#### EXTRACTED DATA

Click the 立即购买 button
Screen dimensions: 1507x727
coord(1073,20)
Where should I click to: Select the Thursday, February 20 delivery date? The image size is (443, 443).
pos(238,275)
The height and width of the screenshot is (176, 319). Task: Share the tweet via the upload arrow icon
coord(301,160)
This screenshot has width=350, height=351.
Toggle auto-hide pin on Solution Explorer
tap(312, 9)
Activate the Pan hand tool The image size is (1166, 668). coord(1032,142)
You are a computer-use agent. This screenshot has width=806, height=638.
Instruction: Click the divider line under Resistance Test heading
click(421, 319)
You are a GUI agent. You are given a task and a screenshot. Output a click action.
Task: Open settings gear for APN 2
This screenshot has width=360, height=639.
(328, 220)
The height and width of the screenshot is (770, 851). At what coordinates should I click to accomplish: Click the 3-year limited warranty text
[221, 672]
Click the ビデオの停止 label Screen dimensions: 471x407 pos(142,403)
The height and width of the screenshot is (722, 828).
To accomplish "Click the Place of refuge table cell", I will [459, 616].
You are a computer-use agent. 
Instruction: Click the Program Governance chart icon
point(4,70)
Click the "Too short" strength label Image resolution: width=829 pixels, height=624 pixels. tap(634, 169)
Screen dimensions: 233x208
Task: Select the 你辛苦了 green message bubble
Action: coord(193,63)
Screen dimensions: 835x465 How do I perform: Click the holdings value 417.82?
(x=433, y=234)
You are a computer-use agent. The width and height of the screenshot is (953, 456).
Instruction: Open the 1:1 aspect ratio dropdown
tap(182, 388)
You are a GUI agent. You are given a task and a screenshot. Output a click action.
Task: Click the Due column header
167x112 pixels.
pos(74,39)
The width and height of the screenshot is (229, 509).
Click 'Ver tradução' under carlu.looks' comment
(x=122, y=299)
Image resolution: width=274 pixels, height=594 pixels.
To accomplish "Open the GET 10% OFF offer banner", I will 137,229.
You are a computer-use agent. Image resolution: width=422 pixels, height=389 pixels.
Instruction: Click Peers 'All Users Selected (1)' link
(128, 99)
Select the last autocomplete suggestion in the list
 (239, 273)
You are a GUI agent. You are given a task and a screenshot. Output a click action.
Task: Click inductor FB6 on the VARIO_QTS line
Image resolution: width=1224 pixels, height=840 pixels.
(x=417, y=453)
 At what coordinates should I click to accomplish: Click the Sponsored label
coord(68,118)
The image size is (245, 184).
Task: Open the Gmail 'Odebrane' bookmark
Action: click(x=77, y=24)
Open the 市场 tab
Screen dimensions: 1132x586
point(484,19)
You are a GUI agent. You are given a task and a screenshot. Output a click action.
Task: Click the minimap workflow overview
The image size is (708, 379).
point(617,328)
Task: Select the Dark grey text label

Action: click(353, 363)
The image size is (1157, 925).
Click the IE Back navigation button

########

* _WHAT THE EXERCISE ASKS_
Transcribe the records above from the line holding "Task: Click the Due column header" down to the line holding "Task: Click the minimap workflow overview", inclusive, without adding anything.

* _SOLUTION TO THIS TASK_
Task: Click the Due column header
167x112 pixels.
pos(74,39)
The width and height of the screenshot is (229, 509).
Click 'Ver tradução' under carlu.looks' comment
(x=122, y=299)
Image resolution: width=274 pixels, height=594 pixels.
To accomplish "Open the GET 10% OFF offer banner", I will 137,229.
You are a computer-use agent. Image resolution: width=422 pixels, height=389 pixels.
Instruction: Click Peers 'All Users Selected (1)' link
(128, 99)
Select the last autocomplete suggestion in the list
 (239, 273)
You are a GUI agent. You are given a task and a screenshot. Output a click action.
Task: Click inductor FB6 on the VARIO_QTS line
Image resolution: width=1224 pixels, height=840 pixels.
(x=417, y=453)
 At what coordinates should I click to accomplish: Click the Sponsored label
coord(68,118)
The image size is (245, 184).
Task: Open the Gmail 'Odebrane' bookmark
Action: click(x=77, y=24)
Open the 市场 tab
Screen dimensions: 1132x586
point(484,19)
You are a GUI agent. You are given a task and a screenshot. Output a click action.
Task: Click the minimap workflow overview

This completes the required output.